Afterslip on the L’Aquila earthquake (M6.3) surface rupture captured in 4D using a Terrestrial laser scanner (TLS)

Normal faulting earthquakes produce coseismic vertical motions that are expected to amplify during the days and weeks after the mainshock. The amplitude, wavelength and timescales associated with such postseismic deformation can help constrain the seismic cycle and reveal whether the isostatic response to an earthquake is driven by fluid and poro-elastic effects, visco-elastic creep in the mantle or afterslip within a velocity strengthening zone in the shallow crust, or a combination of the above.
Here, we report the results of an innovative survey of the surface rupture formed during the 6th April LAquila earthquake (M6.3) using precise 3D terrestrial laser scan (TLS) technology. Using surface modelling techniques, we have produced a 4D afterslip survey across a 3 x 65 m area that has detected millimetre-scale movements on and adjacent to the rupture at exceptionally high horizontal spatial resolution (4cm). We identify and present surface motion observations of two distinct styles. On the surface rupture, we recorded surface motions totalling 14.6 mm slip and this was accompanied by 26.2 mm of continuous vertical subsidence in the form of a 30m wide hangingwall syncline. We model the surface motions from both zones using power law and Nason & Weertman approximations. Both surface rupture afterslip and hangingwall synclines on normal faults have been observed in previous studies but this is the first time the incremental growth of both features has been observed in 4D.

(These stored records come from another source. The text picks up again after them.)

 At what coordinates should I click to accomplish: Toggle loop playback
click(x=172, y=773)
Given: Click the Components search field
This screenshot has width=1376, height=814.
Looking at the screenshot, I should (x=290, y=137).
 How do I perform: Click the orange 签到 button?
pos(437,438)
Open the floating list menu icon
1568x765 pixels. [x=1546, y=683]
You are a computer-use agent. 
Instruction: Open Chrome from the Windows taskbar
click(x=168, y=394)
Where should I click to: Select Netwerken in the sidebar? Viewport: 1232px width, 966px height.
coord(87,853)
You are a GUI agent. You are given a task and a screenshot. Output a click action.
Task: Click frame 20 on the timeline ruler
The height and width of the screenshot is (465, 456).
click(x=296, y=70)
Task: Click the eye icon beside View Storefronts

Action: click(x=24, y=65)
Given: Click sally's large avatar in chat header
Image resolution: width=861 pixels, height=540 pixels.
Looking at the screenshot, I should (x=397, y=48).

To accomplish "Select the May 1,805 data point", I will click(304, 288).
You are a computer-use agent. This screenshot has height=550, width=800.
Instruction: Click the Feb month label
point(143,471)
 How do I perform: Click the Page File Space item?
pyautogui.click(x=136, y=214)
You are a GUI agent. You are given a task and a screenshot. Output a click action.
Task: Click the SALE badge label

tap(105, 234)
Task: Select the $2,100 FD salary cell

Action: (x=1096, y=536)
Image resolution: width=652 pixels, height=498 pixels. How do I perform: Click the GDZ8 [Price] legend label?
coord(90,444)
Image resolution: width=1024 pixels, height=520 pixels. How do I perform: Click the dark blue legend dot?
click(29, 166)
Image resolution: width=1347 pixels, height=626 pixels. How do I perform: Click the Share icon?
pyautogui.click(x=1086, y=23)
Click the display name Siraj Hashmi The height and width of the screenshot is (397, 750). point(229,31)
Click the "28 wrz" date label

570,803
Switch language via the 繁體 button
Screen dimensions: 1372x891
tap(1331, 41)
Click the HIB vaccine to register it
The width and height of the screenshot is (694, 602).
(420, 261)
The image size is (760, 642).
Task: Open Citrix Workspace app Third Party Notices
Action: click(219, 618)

We conclude that surface motions measured from subsidence in the syncline to be indicative of the general postseismic deformation created by initially rapid local afterslip within the shallow portion of the fault zone. The surface motions measured from offsets across the surface rupture is a stick-slip low initial rate response that is retarded with respect to the syncline and thus does not represent the surface motion of greatest magnitude for this event. This is the first time such a discrepancy has been directly recorded and its recognition highlights that traditional survey techniques collecting sparsely distributed surface motion data are insufficient to characterise the true magnitude of surface motions related to afterslip. Empirical datasets of earthquake magnitude, rupture length and surface offset, such as those published in Wells & Coppersmith will have underestimated maximum surface offset, particularly for low magnitude events.
To capture the diversity in styles of afterslip on the hangingwall surface, pertaining to heterogeneous mechanical properties and slip styles within shallow fault zones, as well as identifying the maximum magnitude of afterslip we highlight the need for high-precision and high density monitoring over extended survey areas.